- **Exercise brief**
What are the lines below, starting at the line containing "Focus the Reply" and ending at the line containing "Given: Click the Sign up button"? Write them out exactly, ends included, without pictures.

- **Provided records**
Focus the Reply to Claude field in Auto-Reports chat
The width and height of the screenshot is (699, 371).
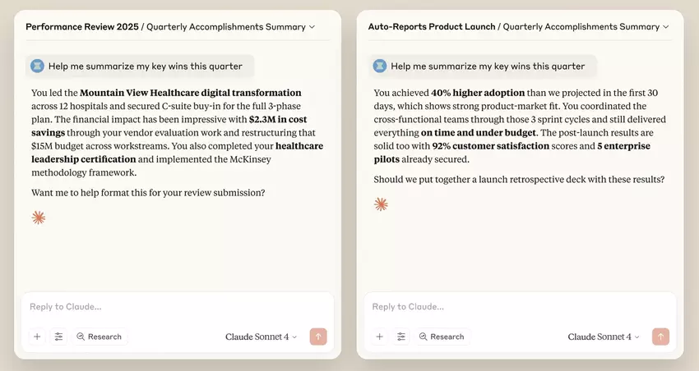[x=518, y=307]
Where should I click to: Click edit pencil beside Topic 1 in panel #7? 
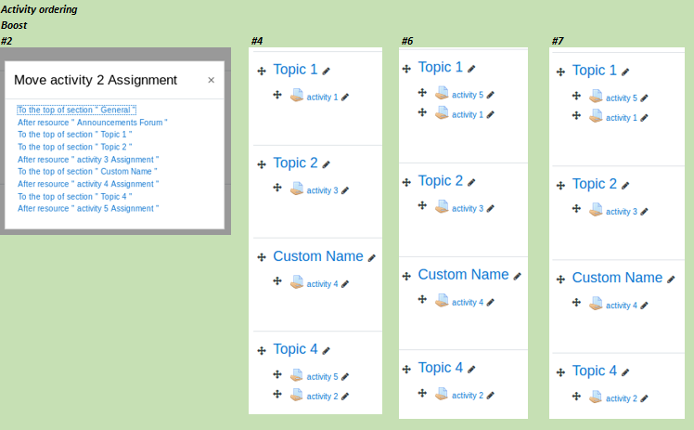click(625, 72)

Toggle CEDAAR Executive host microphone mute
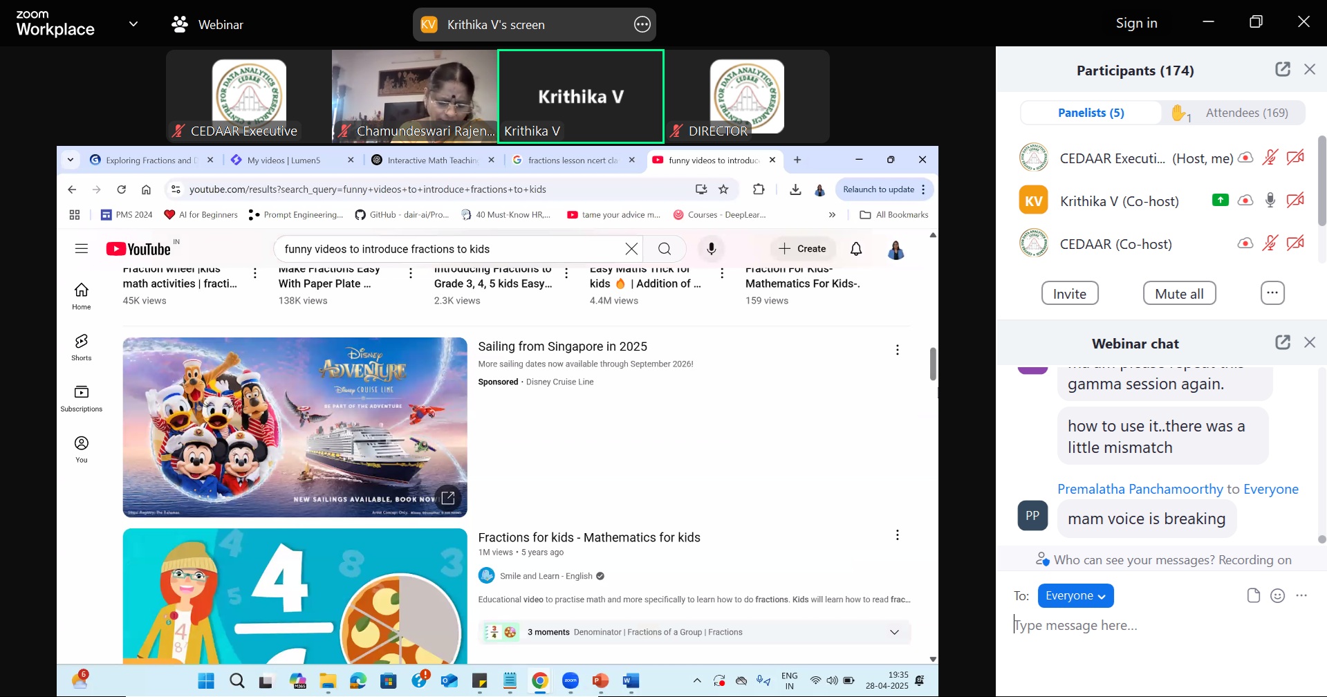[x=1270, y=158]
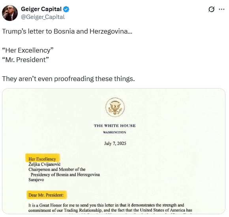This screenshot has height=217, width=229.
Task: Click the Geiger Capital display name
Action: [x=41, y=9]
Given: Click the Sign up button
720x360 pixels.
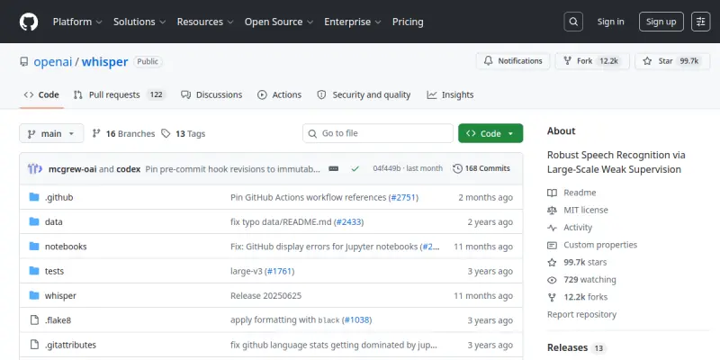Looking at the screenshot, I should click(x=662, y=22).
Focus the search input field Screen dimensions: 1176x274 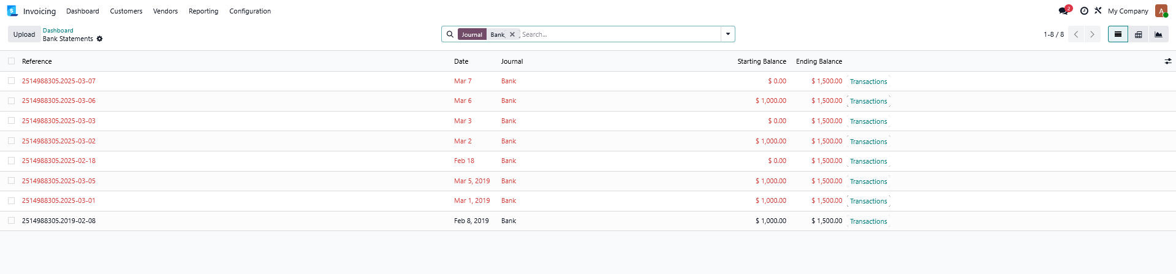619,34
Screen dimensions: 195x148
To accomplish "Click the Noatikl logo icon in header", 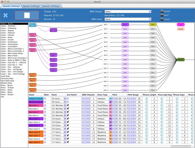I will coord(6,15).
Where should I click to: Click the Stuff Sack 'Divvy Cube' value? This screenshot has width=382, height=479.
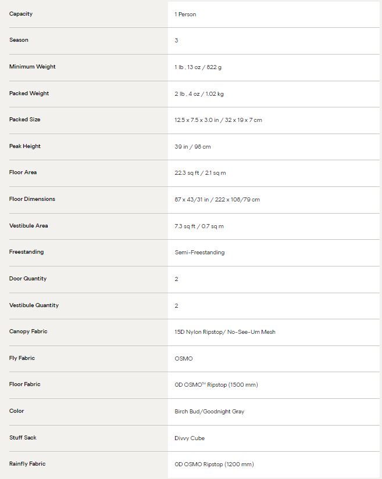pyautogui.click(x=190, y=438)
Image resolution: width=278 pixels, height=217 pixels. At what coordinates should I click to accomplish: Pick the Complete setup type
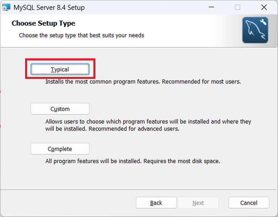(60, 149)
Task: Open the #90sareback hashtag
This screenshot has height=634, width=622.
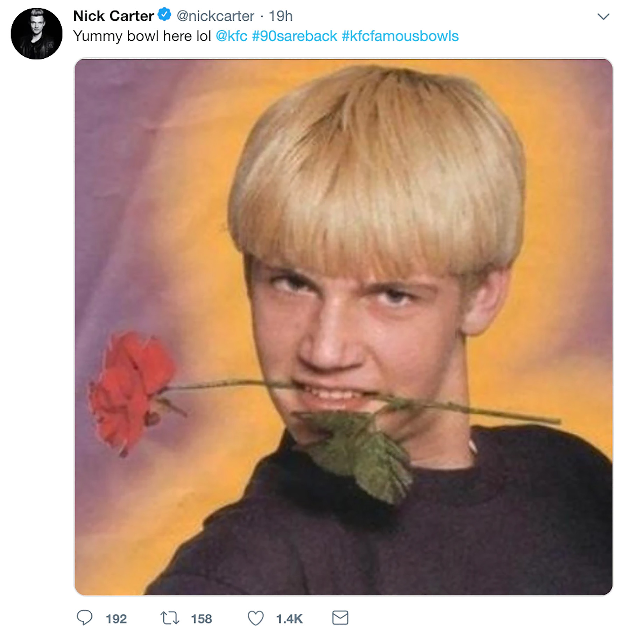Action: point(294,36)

--

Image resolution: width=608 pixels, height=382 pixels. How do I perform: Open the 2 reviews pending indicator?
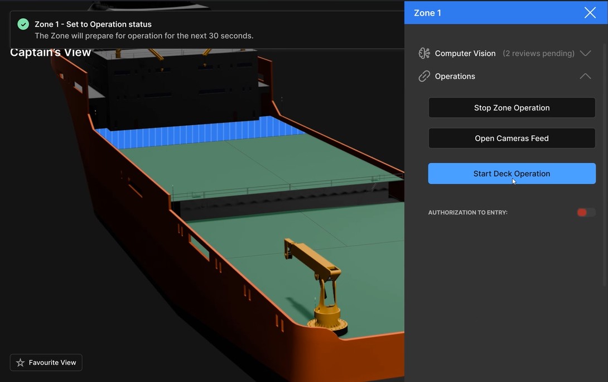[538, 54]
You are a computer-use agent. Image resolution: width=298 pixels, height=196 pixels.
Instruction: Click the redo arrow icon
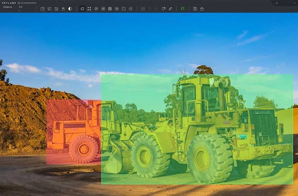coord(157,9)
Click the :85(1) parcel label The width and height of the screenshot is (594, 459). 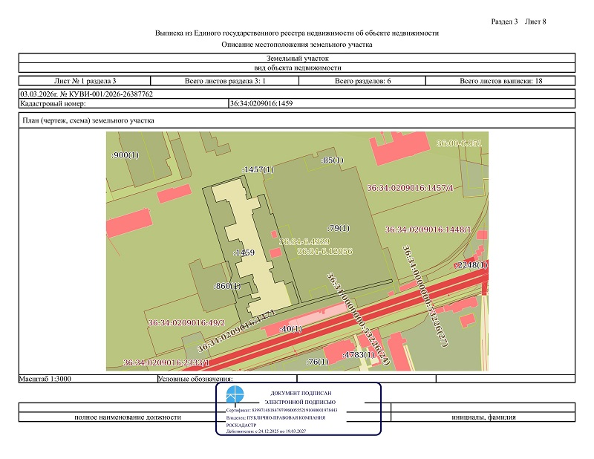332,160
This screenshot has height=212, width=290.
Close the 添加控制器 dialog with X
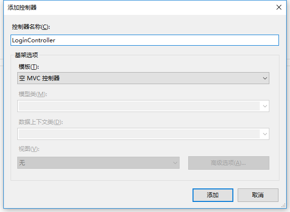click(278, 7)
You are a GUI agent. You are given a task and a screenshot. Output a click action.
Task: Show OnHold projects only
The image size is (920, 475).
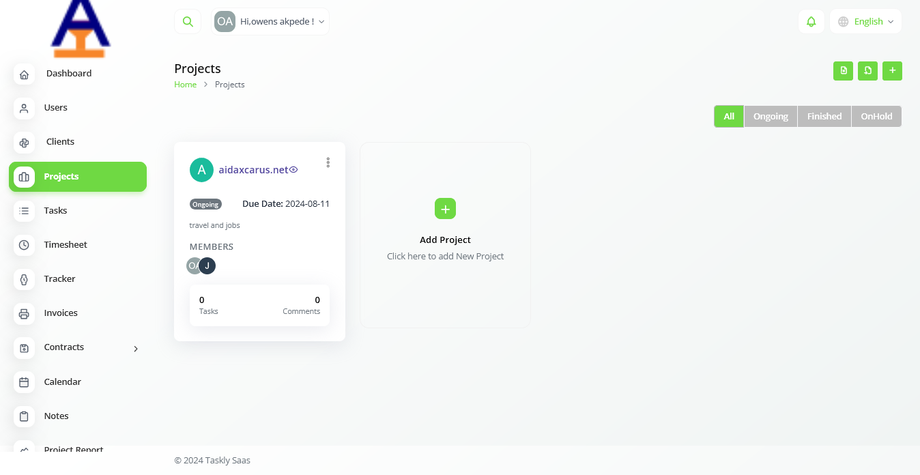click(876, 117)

- **Finished exercise**
Focus the Reply to Claude field in Auto-Reports chat
The width and height of the screenshot is (699, 371).
[x=518, y=307]
Where should I click to: Click edit pencil beside Topic 1 in panel #7? 
click(625, 72)

Toggle CEDAAR Executive host microphone mute
[x=1270, y=158]
This screenshot has height=217, width=229.
Task: Click the Geiger Capital display name
Action: [x=41, y=9]
Given: Click the Sign up button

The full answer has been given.